Das Publikum bei der Gerichtsverhandlung ist in der Art niederländisch, daß es beinahe scheint, Hogarth habe dasselbe aus verschiedenen Gemälden jener Schule zusammengelesen. Einige schlafen, andere zeigen phlegmatische Aufmerksamkeit; unter diesen wird zu den Füßen des Hohepriesters ein Zuhörer mit einer Krücke bemerkt, welcher nach den Zügen, nach der Haltung und nach der Kopfbedeckung ebenfalls auf altdeutschen Gemälden seinen Platz haben könnte, die ein Engländer, wie Hogarth, in die Kategorie der holländischen Schule (Dutch school) mit hineinwirft.

Die von Tertullus zerrissenen Papiere sammelt ein Teufel à la Breughel, um sie als Documente für die Hölle zu gebrauchen. Hogarth hat an zwei Hörnern nicht genug gehabt, und noch ein drittes in der Gestalt eines abgestumpften Hirschgeweihes hinzugefügt. Ein kleinerer boshafter Teufel sitzt unter dem Schemel des Apostels, und durchsägt einen Fuß desselben, so daß Paulus in Kurzem zu Boden fallen wird. Ein fetter Engel, welchem nur noch die Posaune fehlt, um ihm in einem niederländischen Bilde eine gebührende Stellung anweisen zu können, hat Wache vor dem Apostel halten sollen, ist aber auf seinem Posten eingeschlafen. Ein Hund, welcher dem Felix gehört, denn er trägt dessen Namen auf dem Halsbande, wartet auf den Augenblick, wo Paulus zu Boden fallen wird, um sogleich über ihn herzufallen.

An der Thüre steht die Gerechtigkeit mit der Wage als fette und wohlgenährte Dame mit einem wohlgefüllten Geldsack an der Seite. Die Binde, welche ihr sonst die Augen bedeckt, hat sich verschoben, so daß sie mit dem einen Auge seitwärts schielen kann.
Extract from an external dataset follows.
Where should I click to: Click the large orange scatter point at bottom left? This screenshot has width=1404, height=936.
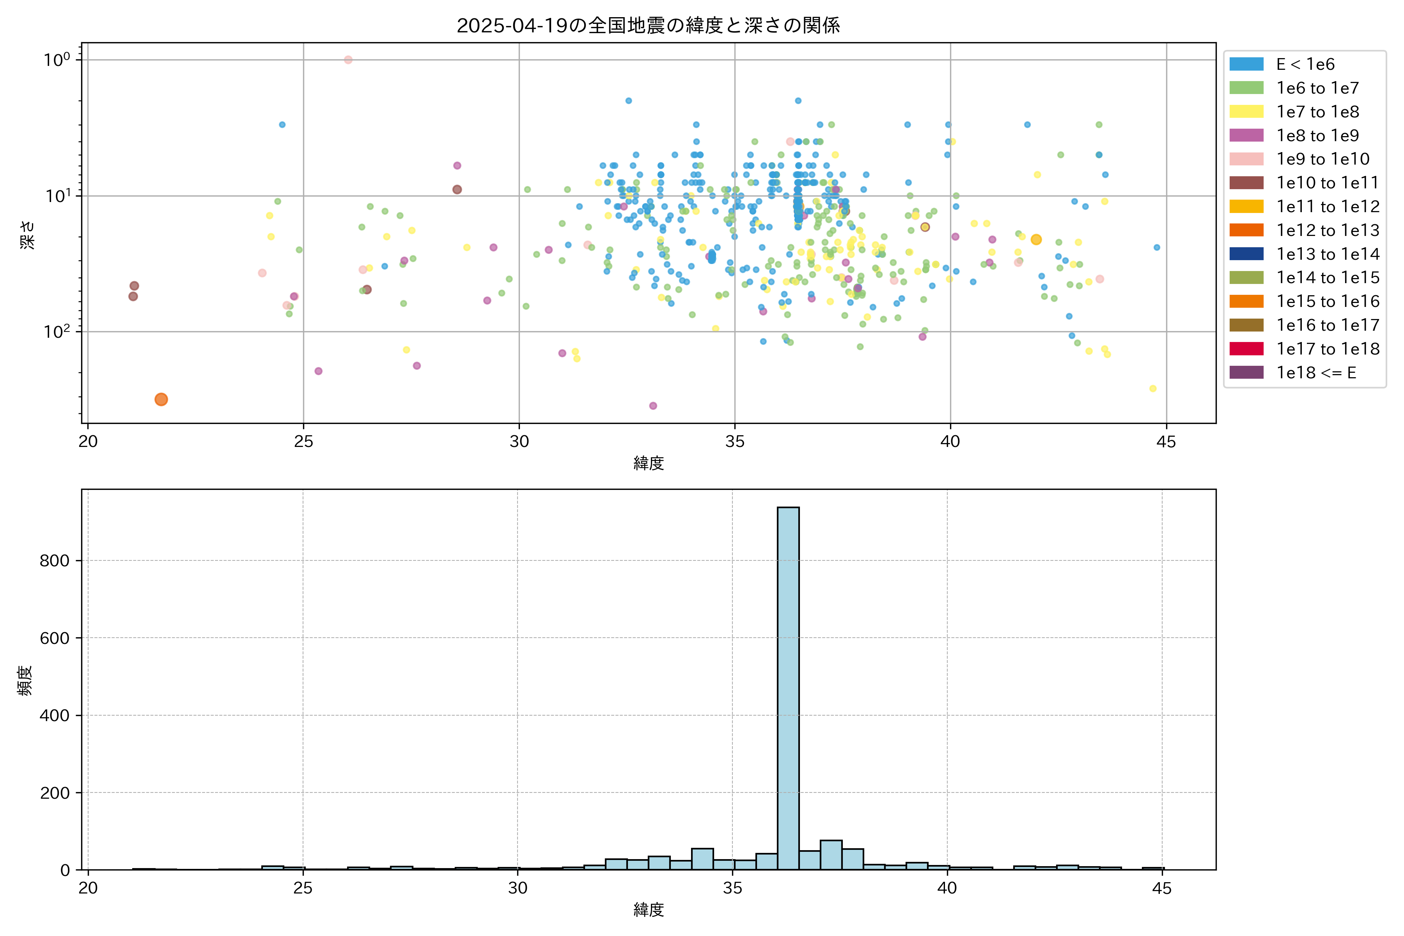tap(161, 399)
Statt des Schwertes [909] hält sie in der einen Hand ein Schlachtmesser, worauf ein Feld des Wappens der City von London, der Dolch, zu sehen ist, welcher schon an einem andern Orte (der fleißige und faule Lehrling, neuntes Blatt) erwähnt und hinsichtlich seiner Veranlassung erklärt wurde. An der Wage, welche von der andern Hand gehalten wird, hat ferner die eine Schale sich gesenkt. Sie wird durch ein Geschenk beschwert sein. Ohne Zweifel hat Hogarth mit dieser Themis auf das Policeigericht des Lord-Mayors andeuten wollen, welches von jeher nur hauptsächlich gegen Unfug der Armen als strafend sich zeigte, während der Reiche und Vornehme mit einer leichten Geldbuße davon kömmt. Der angebrachte Dolch der City ließe sich wenigstens in keiner andern Art erklären.

Die Schlaglichter Rembrandt’s sind auf solche Weise angebracht, daß der Spott sogleich in die Augen fällt. Dieselben fallen hauptsächlich auf die Beisitzer des Gerichts, welche sich die Nase zuhalten, auf die Perücke des Tertullus, auf das Gesicht des schlafenden Engels, auf des Apostels Fuß, auf das Teufelchen, u. s. w. Das stärkste Licht dringt durch eine runde Oeffnung in ein Nebengemach, und zeigt dort eine ächt niederländische Verzierung, die blank gescheuerten Zinnteller, bekanntlich der Ruhm einer jeden holländischen Haushaltung.

Auch die Landschaft, welche man außerhalb der Thüre erblickt, ist im Geschmack niederländischer Maler. Man sieht einen holländischen gradlinigen Canal, ein holländisches Dorf mit dem niedrigen und bescheidenen Kirchthurm, und endlich sogar eine holländische Windmühle. Als Schluß dieses Bildes voll niederländischen Humors und niederländischer Naturtreue mag man den Lictor seitwärts von Felix betrachten, welcher stehend eingeschlafen ist, und das Ganze mit einem römischen Adler unter einem Vexillum überragt.

Es ist noch zu bemerken, daß Hogarth an Tertullus das Porträt eines Advocaten damaliger Zeit, Hugh Campbell, eines Schotten von Geburt, gegeben haben soll, indem er nur die Nase desselben in etwas jüdischer Weise umbildete. Auch der eingeschlafene Engel soll Porträt sein, und zwar das eines Kupferstechers Luke Sullivan, den Hogarth mitunter bei seinen Blättern gebrauchte.